Assoc Prof Vincent Chow from NUS Yong Loo Lin School of Medicine, a co-author of the paper, said, "This study reveals the potential diagnostic and therapeutic value of targeting ANGPTL4 in pneumonia, and warrants further detailed clinical investigation in pneumonia patients."
What happens during a lung infection
When a patient is suffering from a lung infection such as influenza and SARS, the inflammation process is started as part of the body's natural defence. Inflammation is beneficial during this stage, as it has been shown to help get rid of the pathogens (harmful bacteria, virus or parasite) causing the infection.

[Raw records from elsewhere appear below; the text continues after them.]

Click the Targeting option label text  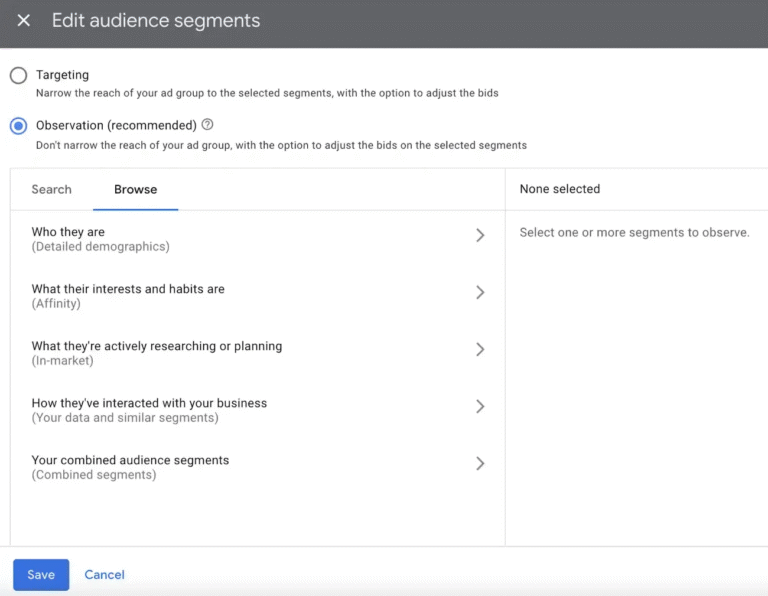pyautogui.click(x=62, y=75)
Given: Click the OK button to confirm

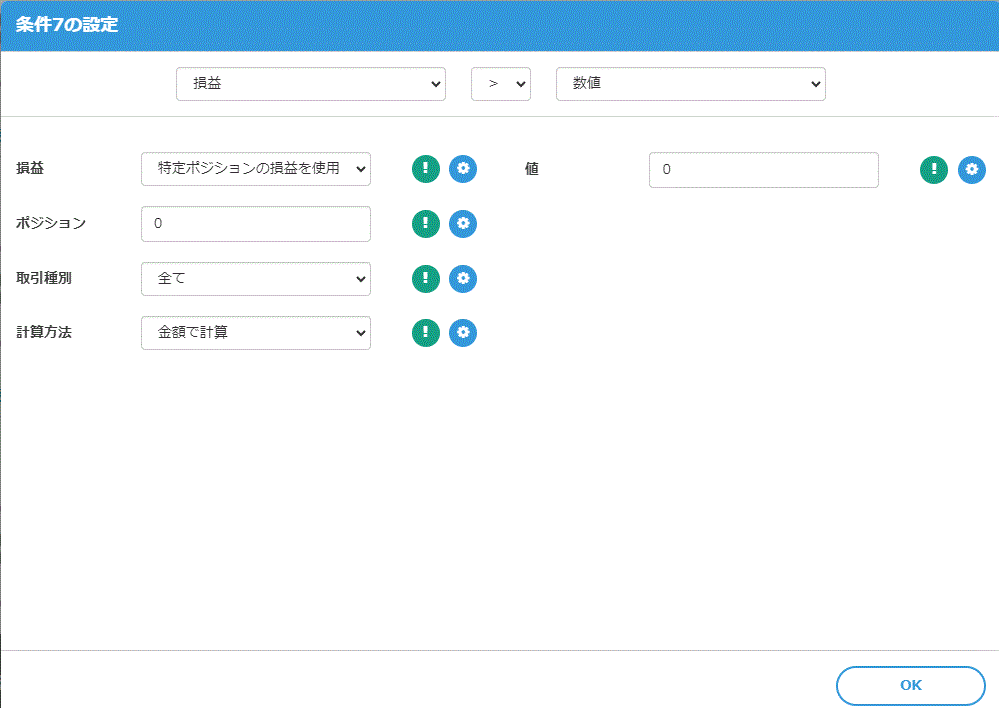Looking at the screenshot, I should (x=909, y=685).
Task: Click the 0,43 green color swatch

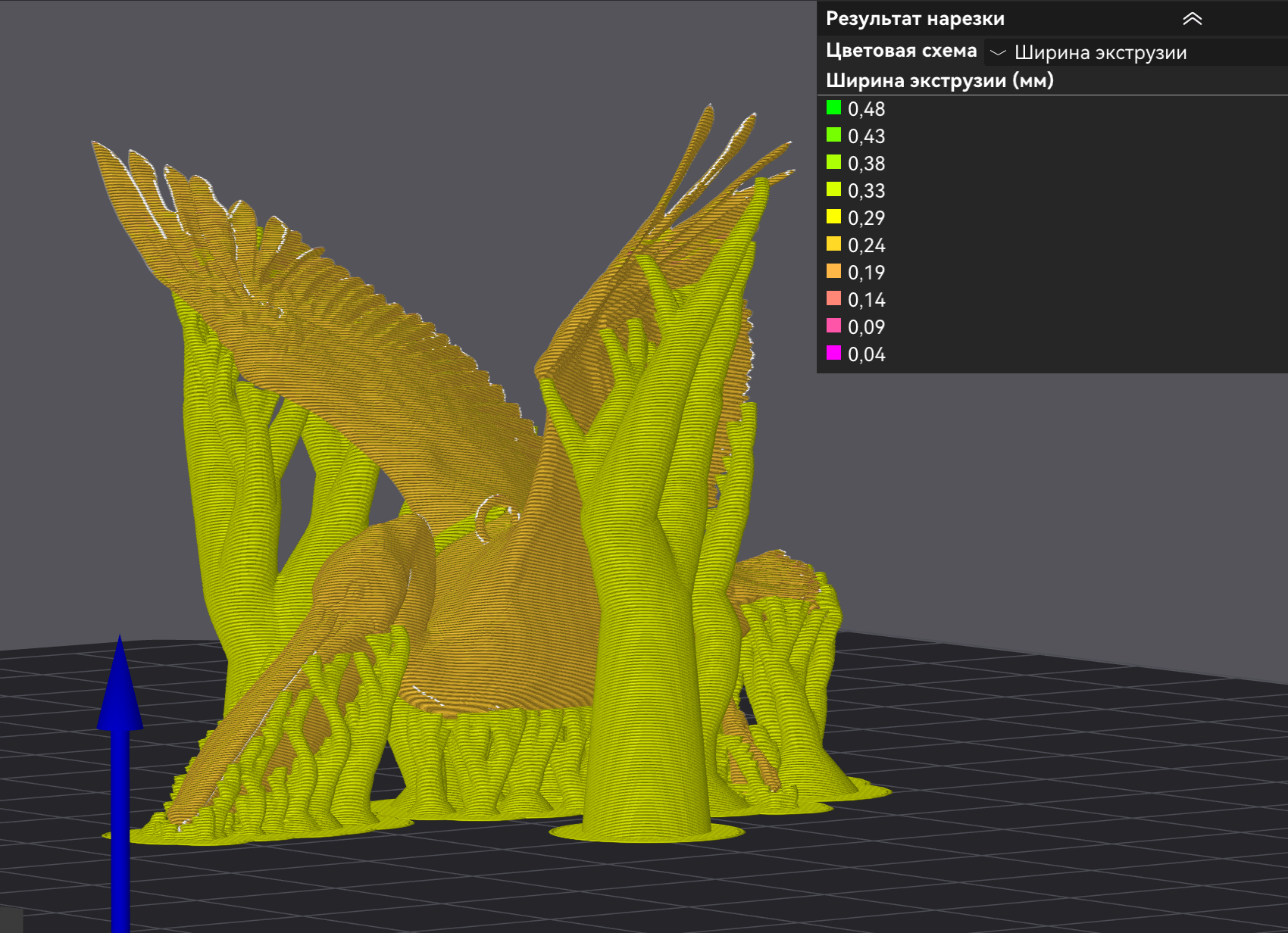Action: pos(833,135)
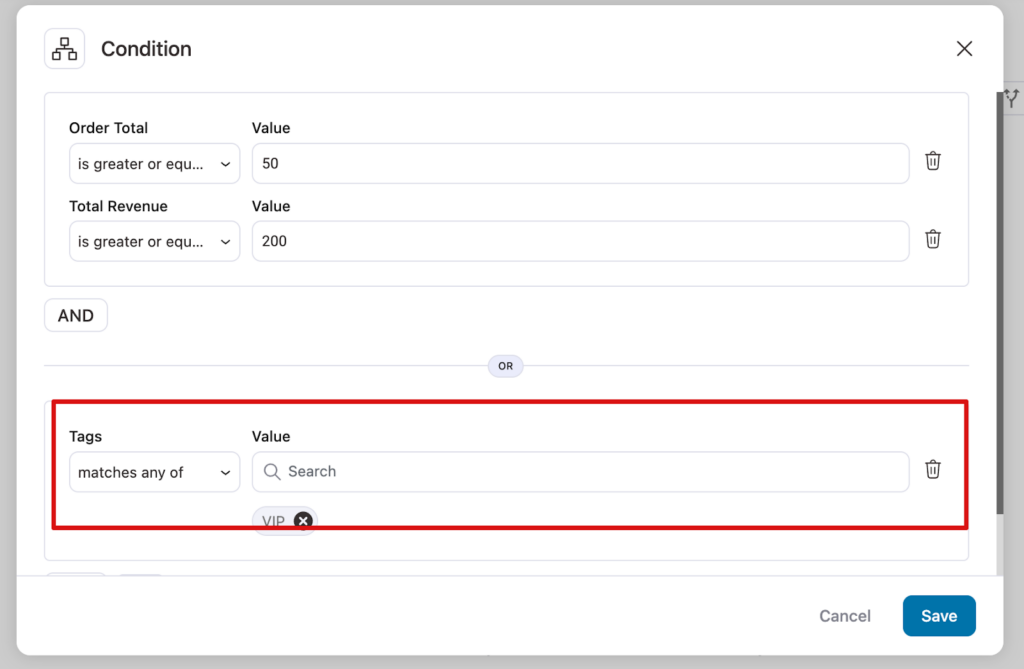Delete the Order Total condition row

point(932,161)
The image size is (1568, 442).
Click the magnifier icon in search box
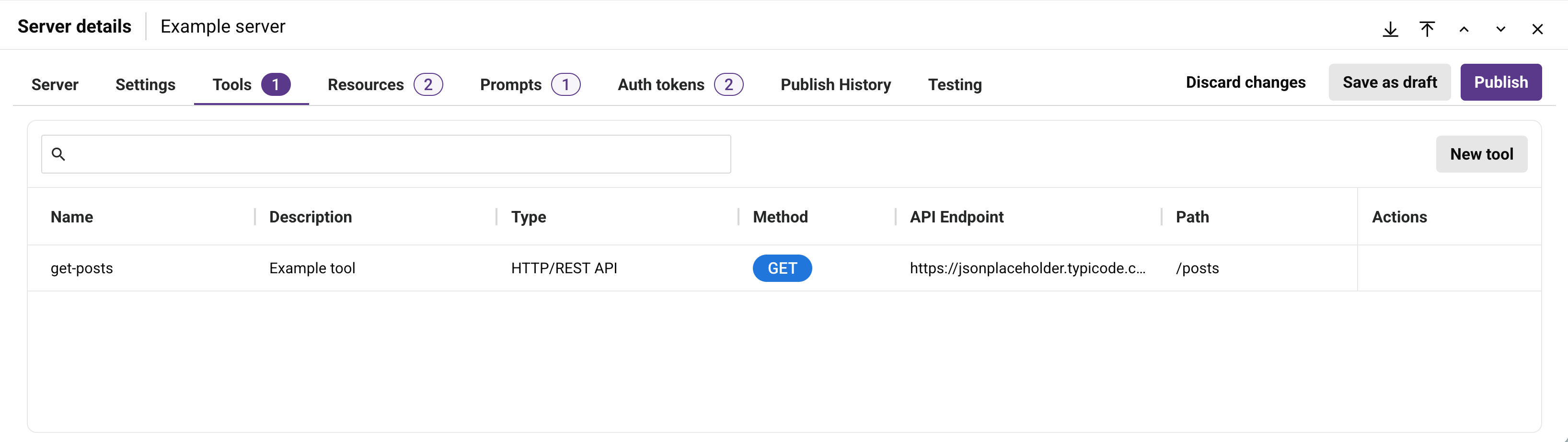(58, 154)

However in many cases, inflammation continues after the harmful pathogen is flushed out of the body. The continued inflammation causes a build-up of fluids in the lungs and also internal bleeding, and the patient will take longer to recover. In severe avian flu and SARS infections, excess inflammation was shown to cause more deaths than the infection.
First author of the paper and NTU researcher Li Liang said they proved that ANGPTL4 caused blood vessels in the lungs to be leakier, which allowed more white blood cells and other antibodies to enter the lungs to combat the infection. By blocking ANGPTL4, the 'leakiness' of the blood vessels is lessened, thus reducing the inflammation process.